§ **Written instruction A**: Output the passage of the Dell excerpt that begins at the words "Kevin B. Rollins" and ends after the words "of design flaws.", copied without changes.
§ **Written instruction B**: In the Dell excerpt, for how many consecutive quarters did the company fall short of Wall Street and internal earnings estimates?

§ **Page excerpt**:
## start

When growth slowed in Y2K, the computer maker’s leaders realized they needed to redesign their win-at-all-costs culture.

Photograph by Wyatt McSpadden
It was late 2000, and Dell Inc. was hurting — badly. A favorite of personal computer buyers since its founding in 1984 and a darling of investors since its initial public offering in 1988, Dell, renowned for the supply chain expertise that allowed it to customize and deliver PCs for every purse and purpose, had stalled. With the bursting of the Internet bubble, the company’s growth stopped. It announced its first layoffs, and proceeded to fall short of Wall Street estimates and internal earnings estimates for five consecutive quarters. The company’s share price tumbled from the high $50s to $17.

Kevin B. Rollins had been at the company for seven years. Then the senior vice president for strategy, he had come to Dell on a consulting assignment in the midst of another crisis, in October 1993, when the company recalled an entire line of new notebook computers because of design flaws.

## end

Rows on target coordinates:

## start

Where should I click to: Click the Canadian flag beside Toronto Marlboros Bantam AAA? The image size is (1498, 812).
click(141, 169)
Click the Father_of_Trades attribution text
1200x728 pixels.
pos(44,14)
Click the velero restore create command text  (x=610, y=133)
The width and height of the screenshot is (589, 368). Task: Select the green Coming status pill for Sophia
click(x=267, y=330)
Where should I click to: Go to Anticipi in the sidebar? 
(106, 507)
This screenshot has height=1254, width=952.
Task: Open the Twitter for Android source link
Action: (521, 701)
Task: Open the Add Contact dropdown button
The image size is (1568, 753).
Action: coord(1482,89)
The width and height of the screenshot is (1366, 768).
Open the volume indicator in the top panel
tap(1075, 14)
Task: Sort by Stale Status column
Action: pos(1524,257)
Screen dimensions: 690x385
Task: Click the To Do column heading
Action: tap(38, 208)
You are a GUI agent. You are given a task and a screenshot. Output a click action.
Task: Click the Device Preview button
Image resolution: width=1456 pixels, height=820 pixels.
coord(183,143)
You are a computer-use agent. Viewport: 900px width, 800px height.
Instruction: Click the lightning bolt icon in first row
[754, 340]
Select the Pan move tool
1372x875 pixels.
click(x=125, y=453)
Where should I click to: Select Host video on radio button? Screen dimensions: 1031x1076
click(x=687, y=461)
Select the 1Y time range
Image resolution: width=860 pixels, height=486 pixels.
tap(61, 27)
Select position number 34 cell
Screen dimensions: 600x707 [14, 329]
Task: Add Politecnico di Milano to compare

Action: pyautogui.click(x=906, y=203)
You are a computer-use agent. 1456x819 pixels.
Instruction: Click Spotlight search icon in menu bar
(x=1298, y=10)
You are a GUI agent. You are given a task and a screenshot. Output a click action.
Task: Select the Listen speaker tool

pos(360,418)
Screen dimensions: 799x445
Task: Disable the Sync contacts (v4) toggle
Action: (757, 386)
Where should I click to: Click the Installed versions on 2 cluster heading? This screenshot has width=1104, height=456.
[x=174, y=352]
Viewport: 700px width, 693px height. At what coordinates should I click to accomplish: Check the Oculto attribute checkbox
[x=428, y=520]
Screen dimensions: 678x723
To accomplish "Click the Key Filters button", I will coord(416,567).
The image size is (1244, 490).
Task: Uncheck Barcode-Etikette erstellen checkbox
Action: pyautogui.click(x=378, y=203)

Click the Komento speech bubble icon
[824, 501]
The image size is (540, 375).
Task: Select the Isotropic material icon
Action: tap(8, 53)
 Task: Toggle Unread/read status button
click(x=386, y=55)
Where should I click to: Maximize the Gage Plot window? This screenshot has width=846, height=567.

## end

§ **Final result A**:
Kevin B. Rollins had been at the company for seven years. Then the senior vice president for strategy, he had come to Dell on a consulting assignment in the midst of another crisis, in October 1993, when the company recalled an entire line of new notebook computers because of design flaws.

§ **Final result B**: Five consecutive quarters.